Exercise inputs –
- - - - -

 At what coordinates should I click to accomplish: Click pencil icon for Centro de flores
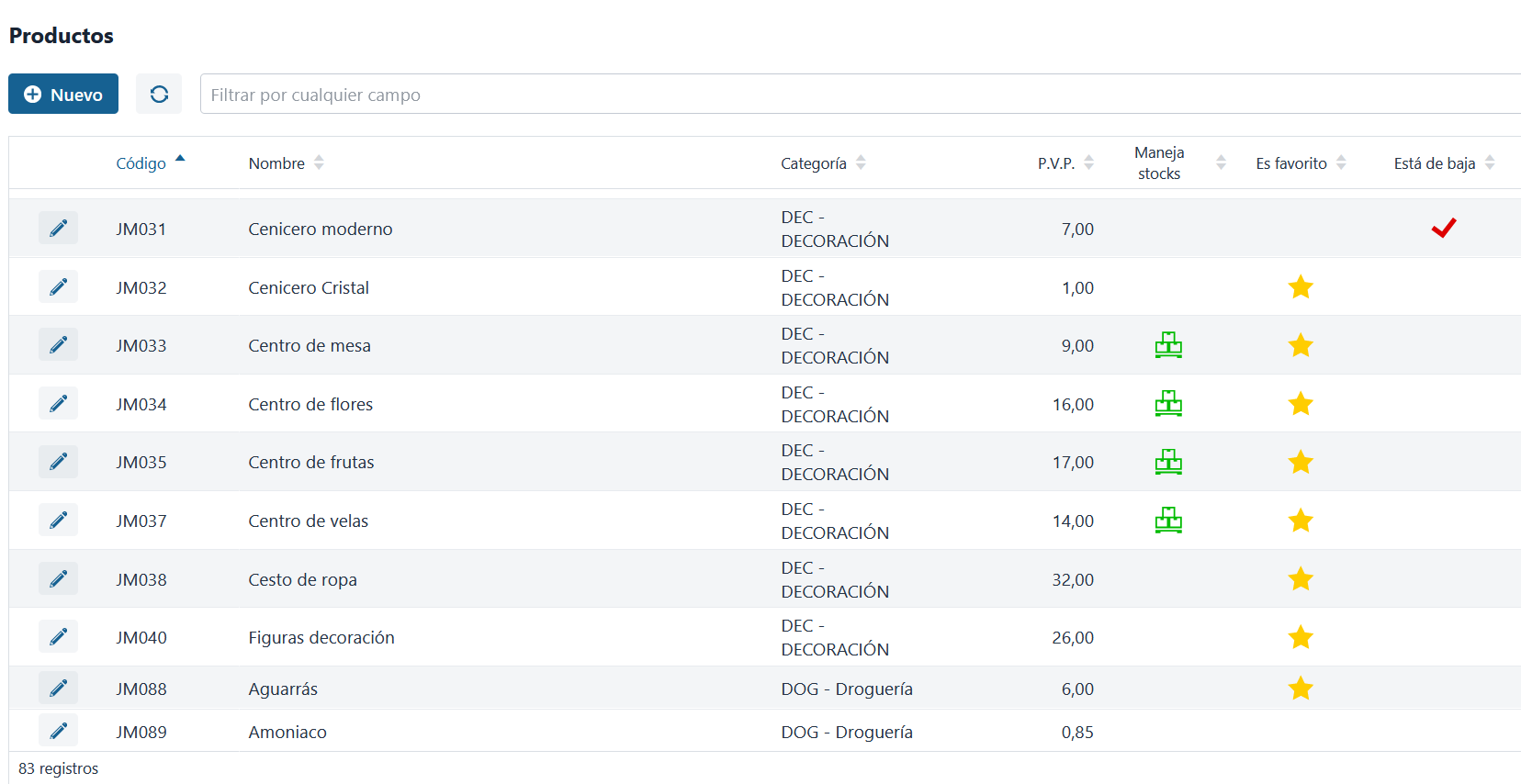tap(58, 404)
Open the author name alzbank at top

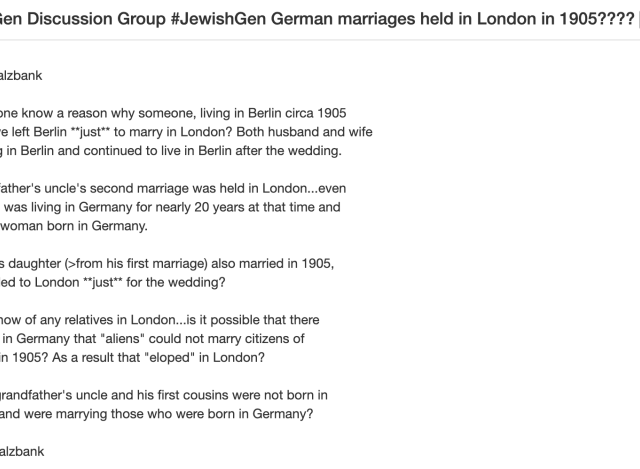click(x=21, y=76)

- - - - -

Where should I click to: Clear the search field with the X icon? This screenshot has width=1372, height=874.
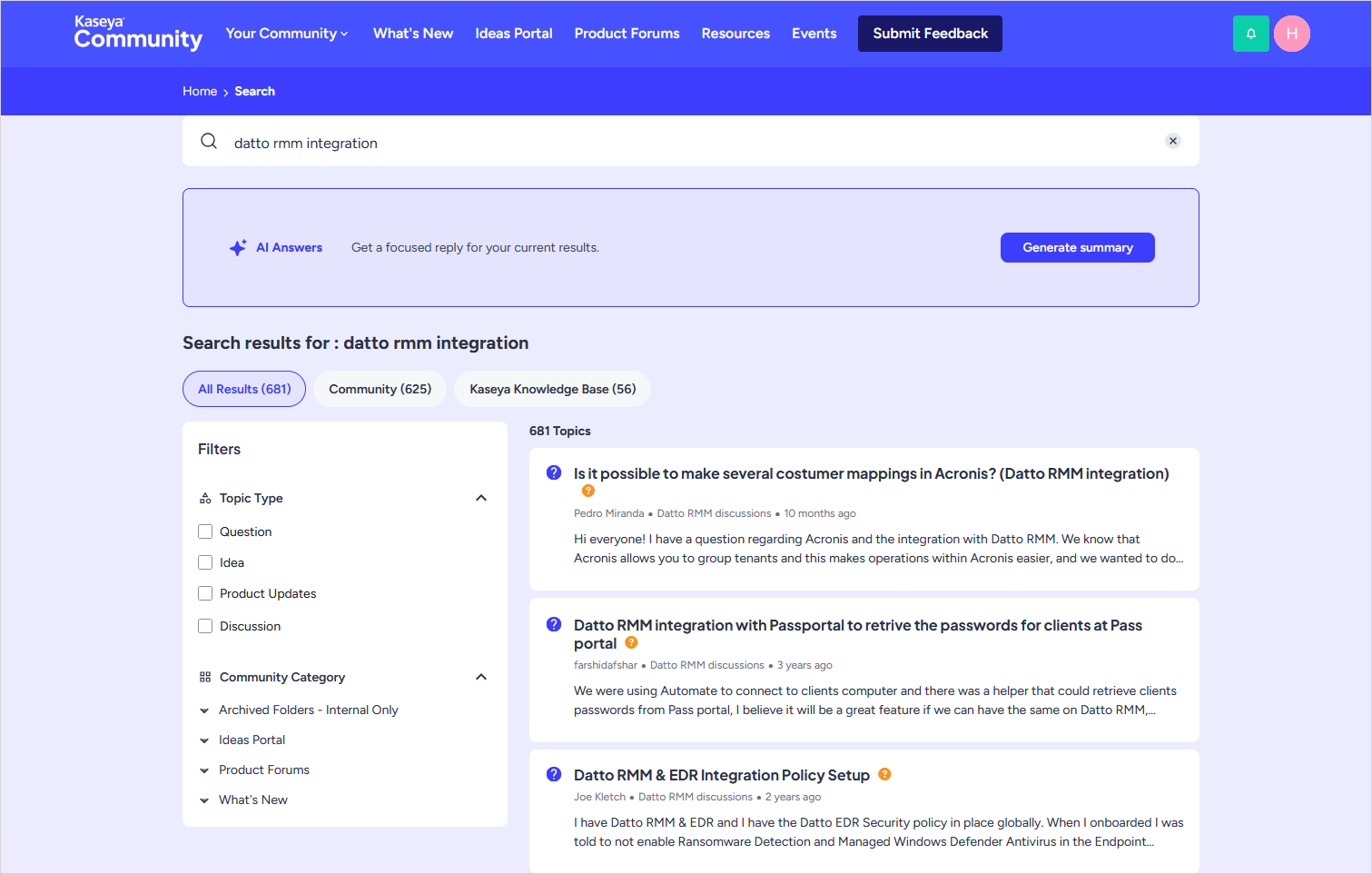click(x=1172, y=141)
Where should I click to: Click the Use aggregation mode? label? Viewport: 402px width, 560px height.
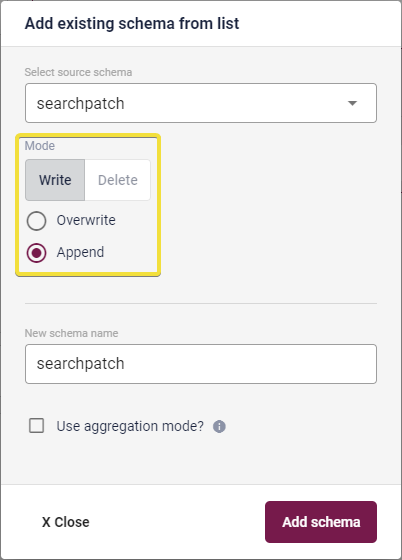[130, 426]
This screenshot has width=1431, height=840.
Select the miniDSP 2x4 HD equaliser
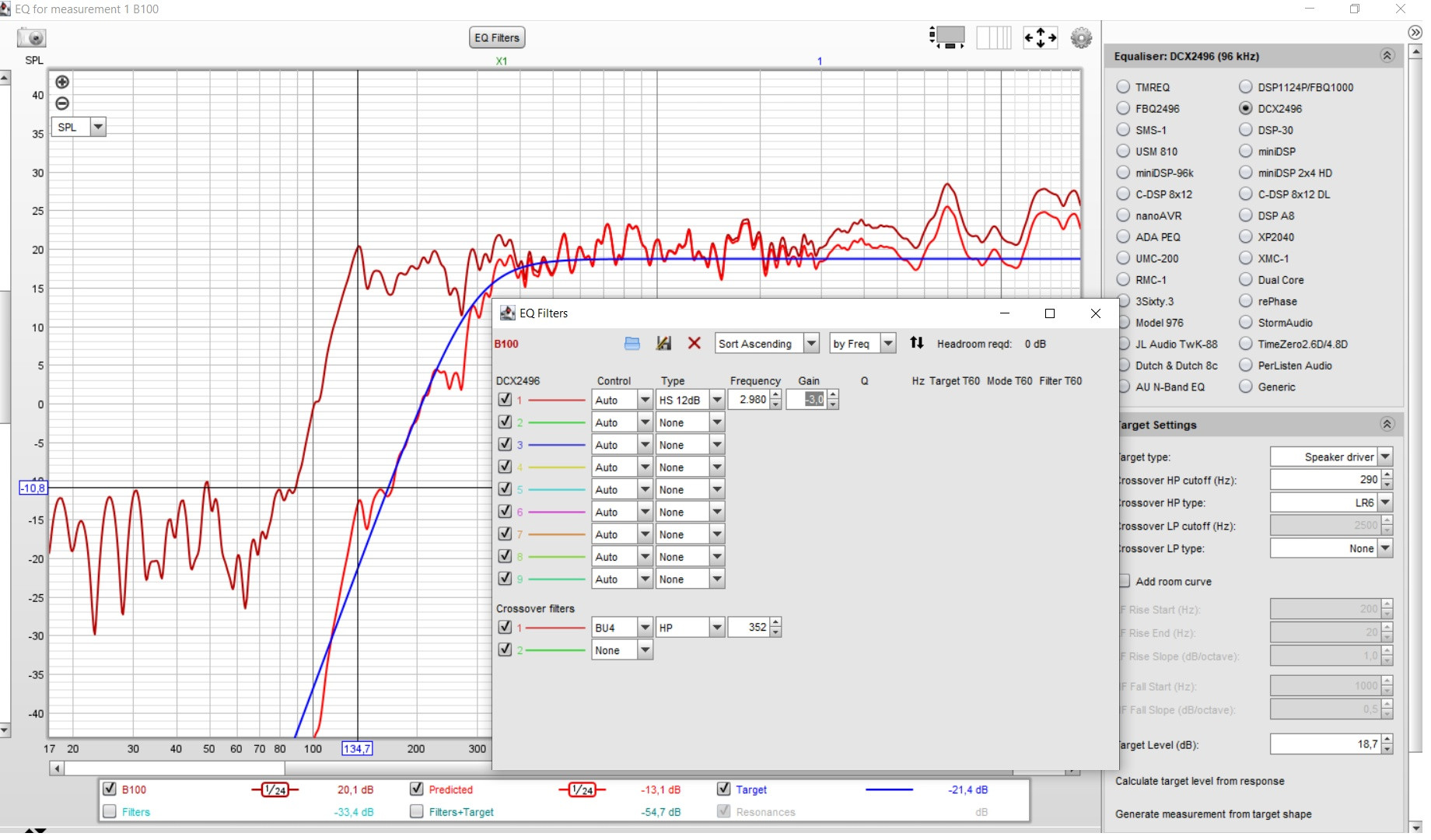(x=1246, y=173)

- - - - -

Required work – Repeat, without pictures, exactly the lines of the data above from the one containing "Where should I click to: Clear" through the one containing "This screenshot has width=1431, height=840.", including both and adding nothing.

Problem solution –
Where should I click to: Clear the search field with the X icon? This screenshot has width=1372, height=874.
click(x=1172, y=141)
Where should I click to: Click the Use aggregation mode? label? Viewport: 402px width, 560px height.
[130, 426]
This screenshot has width=1431, height=840.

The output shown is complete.